**Given text:**
= = = = = = =
Saturday, April 27, 2024

Dairy slump no issue for Mataura

Neal Wallace
The backers of the country’s newest dairy factory say the industry downturn is not an issue because they are making a long-term investment in a value-added business.
Reading Time: 2 minutes

Mataura Valley Milk company director Aaron Moody said the $200 million investment in a pharmaceutical-standard plant near Gore in Southland was focused on nutritional powders and value-added products, lessening the impact of commodity cycles.

“We have the ability to focus on nutritional powers and added value straight up front but with the ability to run commodity products,” he said.

The company would start building its powder plant in spring, completing a project initiated by Southland businessman and racing car driver Ian Tulloch, Moody’s father-in-law, over eight years ago.

But for the global financial crisis it would have been running now.

Mataura Valley Milk was 71.8% owned by Beijing-based China Animal Husbandry Group (CAHG), a state-owned enterprise with turnover of $1.6 billion. It was also China’s fourth largest importer of dairy products.
= = = = = = =
**Task 1:**
In the dairy factory article, swap "Gore" for "Invercargill" and write out the passage from "Reading Time: 2" to "of commodity cycles.".
**Task 2:**
Translate this sentence from the dairy factory article into Spanish: "But for the global financial crisis it would have been running now."
**Task 3:**
Take the dairy factory article further, picking up after its last sentence.
The listing after this point is separate material, unrelated to the dairy factory article.
= = = = = = =
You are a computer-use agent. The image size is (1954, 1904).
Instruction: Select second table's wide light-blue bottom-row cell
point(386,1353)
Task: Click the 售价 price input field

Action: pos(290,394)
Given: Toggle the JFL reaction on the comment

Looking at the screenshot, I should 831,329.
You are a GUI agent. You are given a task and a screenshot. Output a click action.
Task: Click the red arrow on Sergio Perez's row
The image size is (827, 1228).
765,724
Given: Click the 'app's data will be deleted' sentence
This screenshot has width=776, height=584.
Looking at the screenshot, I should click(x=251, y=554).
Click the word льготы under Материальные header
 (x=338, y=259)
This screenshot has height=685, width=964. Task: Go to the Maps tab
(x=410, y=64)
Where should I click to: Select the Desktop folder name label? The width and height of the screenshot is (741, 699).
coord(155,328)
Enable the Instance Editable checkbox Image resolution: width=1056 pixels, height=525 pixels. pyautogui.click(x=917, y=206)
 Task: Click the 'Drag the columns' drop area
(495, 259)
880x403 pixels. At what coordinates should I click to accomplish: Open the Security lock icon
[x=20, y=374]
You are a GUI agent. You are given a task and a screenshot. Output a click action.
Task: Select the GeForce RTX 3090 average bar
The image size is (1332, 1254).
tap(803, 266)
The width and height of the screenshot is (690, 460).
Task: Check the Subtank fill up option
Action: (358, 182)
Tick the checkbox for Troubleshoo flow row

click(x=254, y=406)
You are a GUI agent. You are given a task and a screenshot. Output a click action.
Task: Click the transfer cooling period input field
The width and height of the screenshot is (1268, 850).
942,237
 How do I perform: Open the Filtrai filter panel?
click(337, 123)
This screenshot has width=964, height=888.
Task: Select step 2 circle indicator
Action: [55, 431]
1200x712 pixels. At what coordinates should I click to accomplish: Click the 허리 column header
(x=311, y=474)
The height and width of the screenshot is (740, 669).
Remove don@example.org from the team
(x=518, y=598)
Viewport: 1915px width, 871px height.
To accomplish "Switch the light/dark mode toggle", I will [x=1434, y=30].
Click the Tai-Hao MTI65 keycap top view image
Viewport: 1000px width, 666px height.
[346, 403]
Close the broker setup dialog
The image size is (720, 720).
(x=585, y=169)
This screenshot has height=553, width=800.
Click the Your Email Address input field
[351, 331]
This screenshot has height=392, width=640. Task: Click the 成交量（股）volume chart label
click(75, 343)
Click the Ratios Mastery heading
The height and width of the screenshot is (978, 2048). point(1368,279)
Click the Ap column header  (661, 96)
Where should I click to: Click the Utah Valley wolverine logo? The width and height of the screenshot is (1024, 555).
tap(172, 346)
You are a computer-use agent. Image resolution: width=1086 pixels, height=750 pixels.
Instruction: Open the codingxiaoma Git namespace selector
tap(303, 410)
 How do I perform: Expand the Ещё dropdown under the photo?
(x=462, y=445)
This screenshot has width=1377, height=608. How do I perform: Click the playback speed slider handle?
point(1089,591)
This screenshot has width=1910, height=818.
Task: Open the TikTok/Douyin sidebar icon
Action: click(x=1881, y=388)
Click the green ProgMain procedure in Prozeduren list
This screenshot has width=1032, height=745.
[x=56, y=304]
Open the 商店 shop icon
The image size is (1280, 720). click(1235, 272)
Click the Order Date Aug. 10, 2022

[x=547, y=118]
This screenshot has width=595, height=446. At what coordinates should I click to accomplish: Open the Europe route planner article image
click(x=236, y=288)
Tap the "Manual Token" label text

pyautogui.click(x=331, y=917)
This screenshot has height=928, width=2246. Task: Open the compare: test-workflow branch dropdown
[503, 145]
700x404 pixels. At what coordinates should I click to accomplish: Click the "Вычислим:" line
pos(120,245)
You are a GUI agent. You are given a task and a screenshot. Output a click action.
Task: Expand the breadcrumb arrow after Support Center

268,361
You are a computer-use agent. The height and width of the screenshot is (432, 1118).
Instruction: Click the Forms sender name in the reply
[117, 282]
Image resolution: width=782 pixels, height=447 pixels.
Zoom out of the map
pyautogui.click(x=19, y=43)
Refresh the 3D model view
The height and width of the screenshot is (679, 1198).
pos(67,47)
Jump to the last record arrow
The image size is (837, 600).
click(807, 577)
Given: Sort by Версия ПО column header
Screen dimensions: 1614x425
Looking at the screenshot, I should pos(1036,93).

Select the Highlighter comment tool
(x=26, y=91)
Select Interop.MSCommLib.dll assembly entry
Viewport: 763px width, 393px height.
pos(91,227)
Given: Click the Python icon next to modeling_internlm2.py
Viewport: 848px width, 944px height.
= = = = = = =
**Final answer 1:**
Reading Time: 2 minutes

Mataura Valley Milk company director Aaron Moody said the $200 million investment in a pharmaceutical-standard plant near Invercargill in Southland was focused on nutritional powders and value-added products, lessening the impact of commodity cycles.

**Final answer 2:**
De no haber sido por la crisis financiera mundial, ya estaría funcionando.

**Final answer 3:**
CAHG specialised in agriculture and animal husbandry and had diverse agricultural businesses including production and operation, trading, research and development and financing.

The remaining shareholders would be supplying-farmers (20%), Hamilton business BODCO (5.6%), which is 40% owned by CAHG, and NZ investors.

Moody said the company was looking for 100 million litres of milk a year, equivalent to production from 15 to 20 farms, and initial statements of interest from farmers already exceeded that target.

No offer had yet been given to farmers.

Farmers would have to meet strict quality and monitoring criteria to supply milk for the manufacture of pharmaceutical-grade products.

The powder would be shipped to Hamilton where nutritional and lifestyle milk powder producer BODCO would grade, blend and pack for export.

Moody said Mataura Valley Milk would initially supply BODCO’s brands but it would also supply CAHG and eventually it intended to develop its own Mataura brand and sell to markets outside China.

“The appetite for nutritional powders is huge with China’s imports of infant formula growing by 51% in the 12 months to February 2016.”

Aaron Moody

Mataura Milk

The infant formula market in China was picked to reach $38 billion in 2017, which Moody said was a significant attraction.

“The appetite for nutritional powders is huge with China’s imports of infant formula growing by 51% in the 12 months to February 2016.

“Importantly, the price for infant formula and growing-up milk powders is less reliant on the global commodity dairy price,” he said.

It has resource consent for the 26.2ha site and construction was expected to start in October with commissioning in the first half to 2018 and production to begin in the 2018-19 season.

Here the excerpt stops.